Fat as in, really dreadfully fat.

As I lay hyperventilating on my game-room couch, my body seemed to morph into the oven-fried pork loins my mom made for dinner that night. Every bone in my body dripped with guilt and self-hate as I felt like a “pig.”

I sunk deeper into the couch, which felt like a suffocating bucket of lard, and moaned about how dreadful I felt. I even tweeted about it.

“OH MY GOD. I AM A DEEP FRIED PORK LOIN, A HAM STEAK, THE BATTERED COATING OF AN ONION RING. HOLY SHIT, I AM SO FAT!” I cried, being the melodramatic Anorexic I turn into sometimes.

Every inch of me felt compelled to slip on my tennis shoes and bust my butt on the treadmill, going against everything my therapist and dietitian expected of me. I wanted to run my problems away, run the feeling out of my body, and run toward a higher self-esteem. I don’t even like running. In fact, I hate it.

That is when I realized my solutions and my thought process made no sense.

Why would I think that running, against my medical team’s orders, would make me feel better about myself? Why would I think that exercising without permission would help my recovery? Why would I think that burning calories would solve all of my problems?

It wouldn’t, and it would be a complete waste of my time and money to do the opposite of what my medical team told me to. What’s the point of paying my dietitian and therapist if I’m not going to obey them? Disobeying my mentors is a stupid idea that only harms me.

With that, I remained on the couch, leaving my tennis shoes tucked away in the darkness of my closet.  I fell asleep, still feeling “fat”, but I had the satisfaction of knowing I made the right decision.
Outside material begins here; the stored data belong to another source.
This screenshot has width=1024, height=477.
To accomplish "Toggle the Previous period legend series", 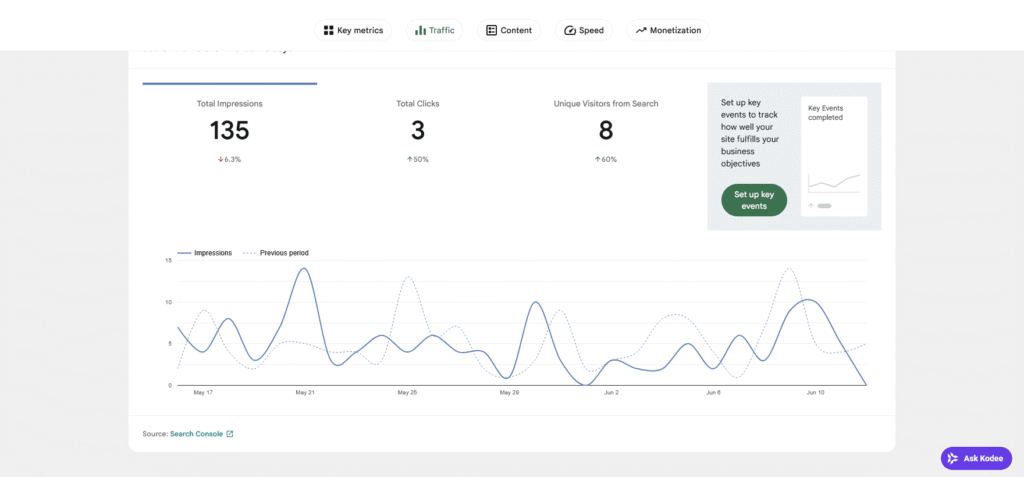I will 276,253.
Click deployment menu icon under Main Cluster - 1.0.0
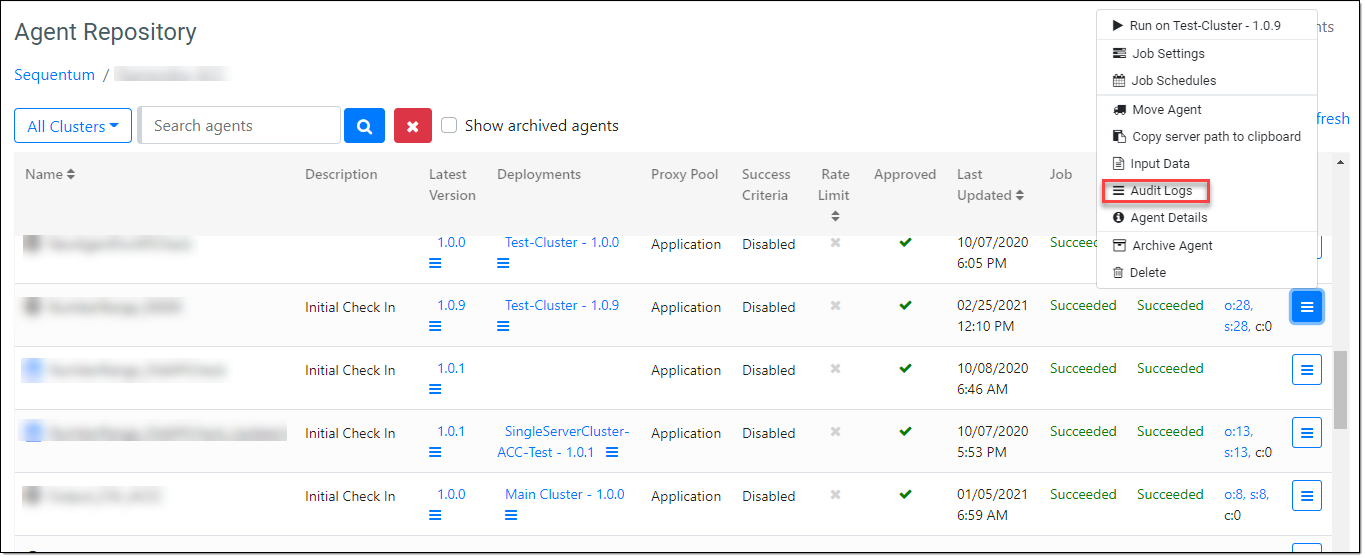The height and width of the screenshot is (558, 1365). (511, 515)
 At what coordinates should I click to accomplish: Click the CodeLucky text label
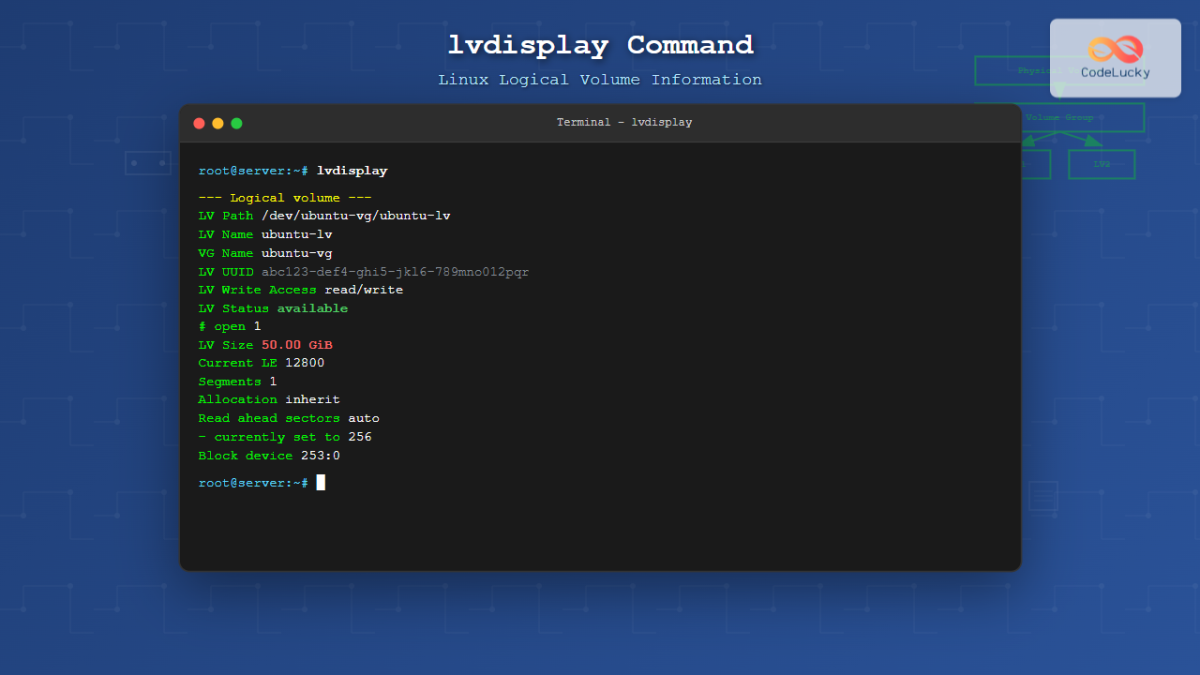1113,73
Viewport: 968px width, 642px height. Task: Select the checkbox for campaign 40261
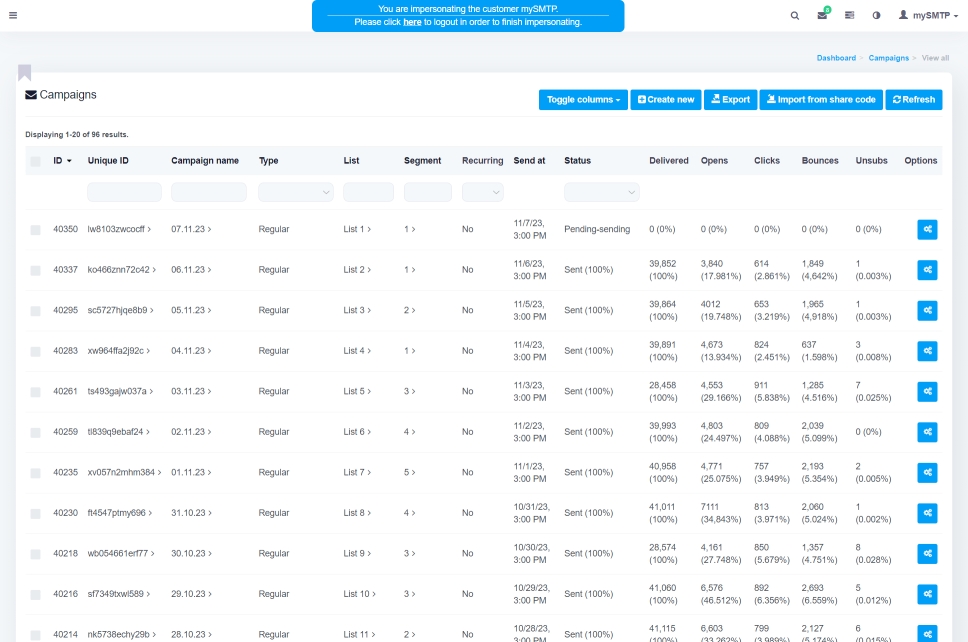[35, 392]
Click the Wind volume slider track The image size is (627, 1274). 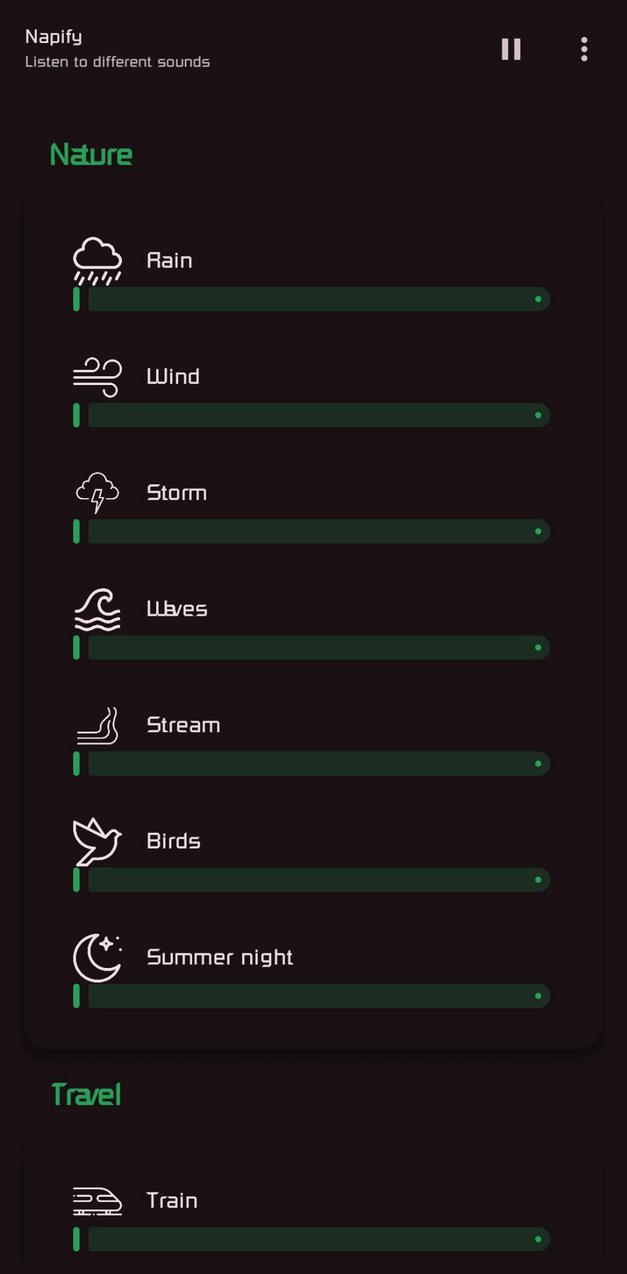tap(318, 415)
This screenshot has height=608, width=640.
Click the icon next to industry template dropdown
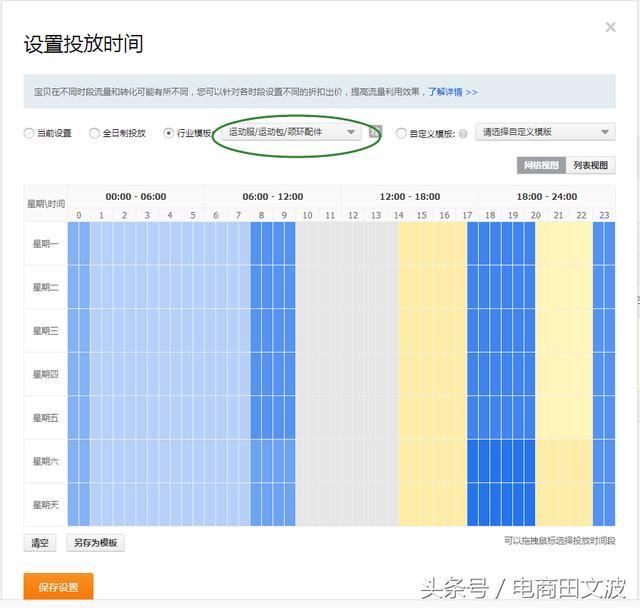375,132
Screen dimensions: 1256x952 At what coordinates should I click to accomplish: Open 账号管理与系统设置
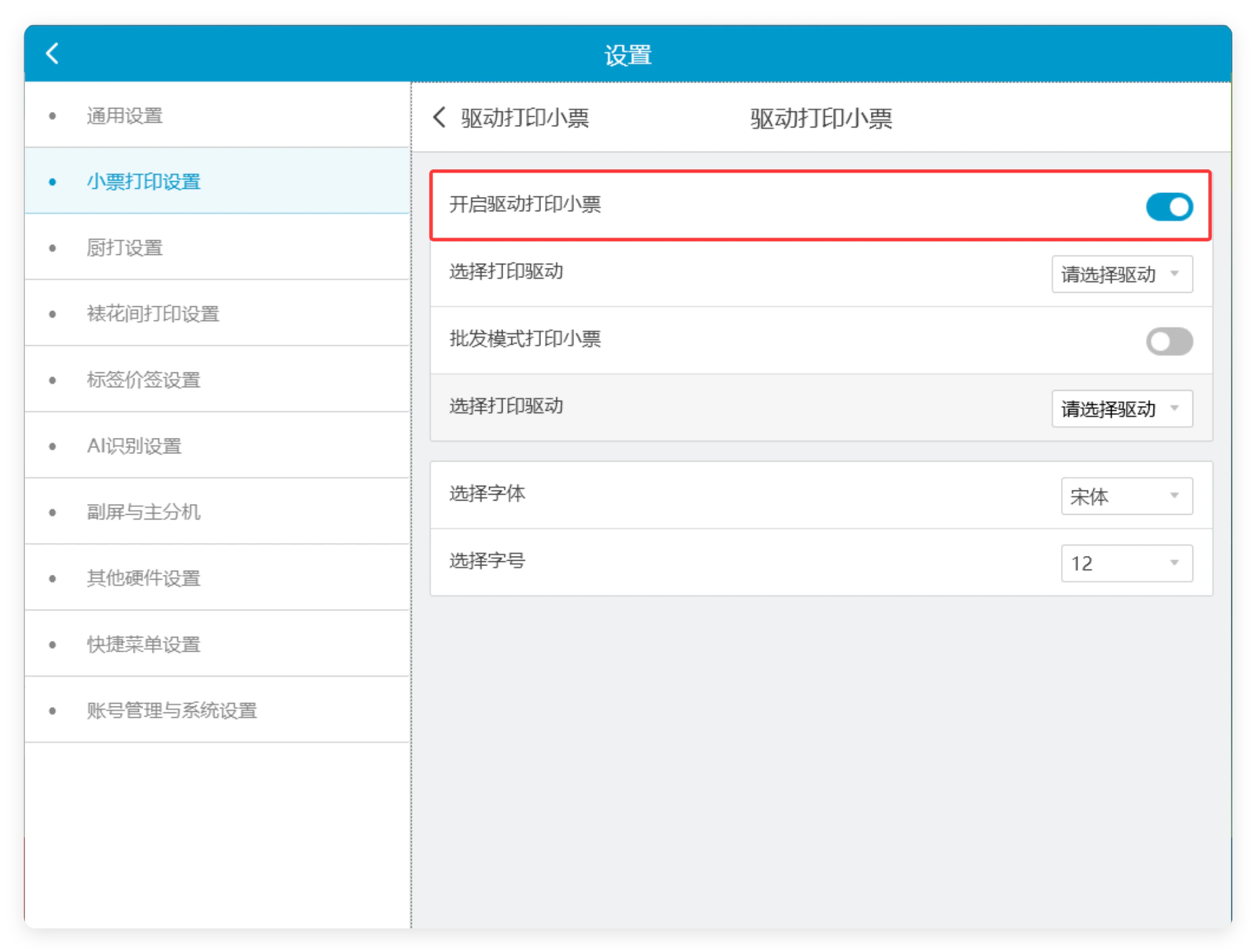coord(217,710)
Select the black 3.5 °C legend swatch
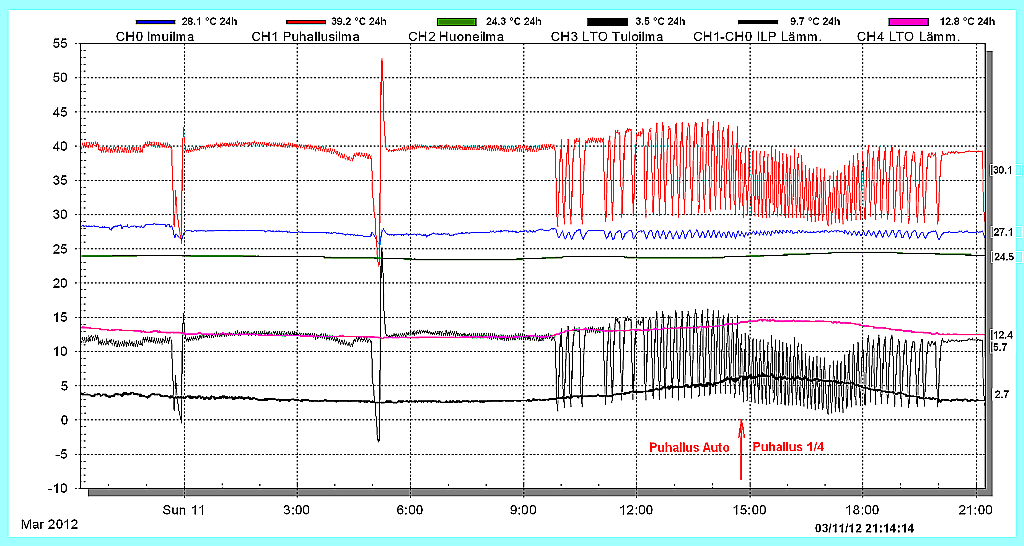1024x546 pixels. (x=615, y=21)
———     ———      ———-    ———    ———     ———-     ———-

The following morning (AKA: today), I awoke with a powerful freshness. The “fat” feelings from the previous night had worn off and I was left with the high effects of triumph.

Today is a new day and I feel very energized, and inspired. 

Had I given into my ED urges and succumbed to the appeal of temporary relief, I know that I would feel worse today because I would’ve been one step closer to falling back into my eating disorder habits. I may have felt better and less “fat” last night if I had given in, but then today would have been a whole different ball-game. I know for a fact that I would feel weaker today, weaker and more entrapped by ED.

By remaining firm in what I knew was best for me, I became a warrior. Just like a body builder challenges his muscles to make them stronger, I challenged my eating disorder and made my mind stronger. That is how it’s done. It takes a little sacrifice and a lot of hard work to recover. Instantaneous relief is overrated.

ANYWAY, I had the best lunch ever today.

Buffalo chicken, Swiss cheese, mayonnaise, cucumber, tomato, and mustard sandwich on Udi’s millet chia bread. On the side, original Lays drizzled with ketchup. Gahh, so delicious!

I am going to spend the rest of the day drawing, reading a school book, and helping my mom out with Thanksgiving cooking in the kitchen. I feel so happy today!

Everyone have an awesome day :)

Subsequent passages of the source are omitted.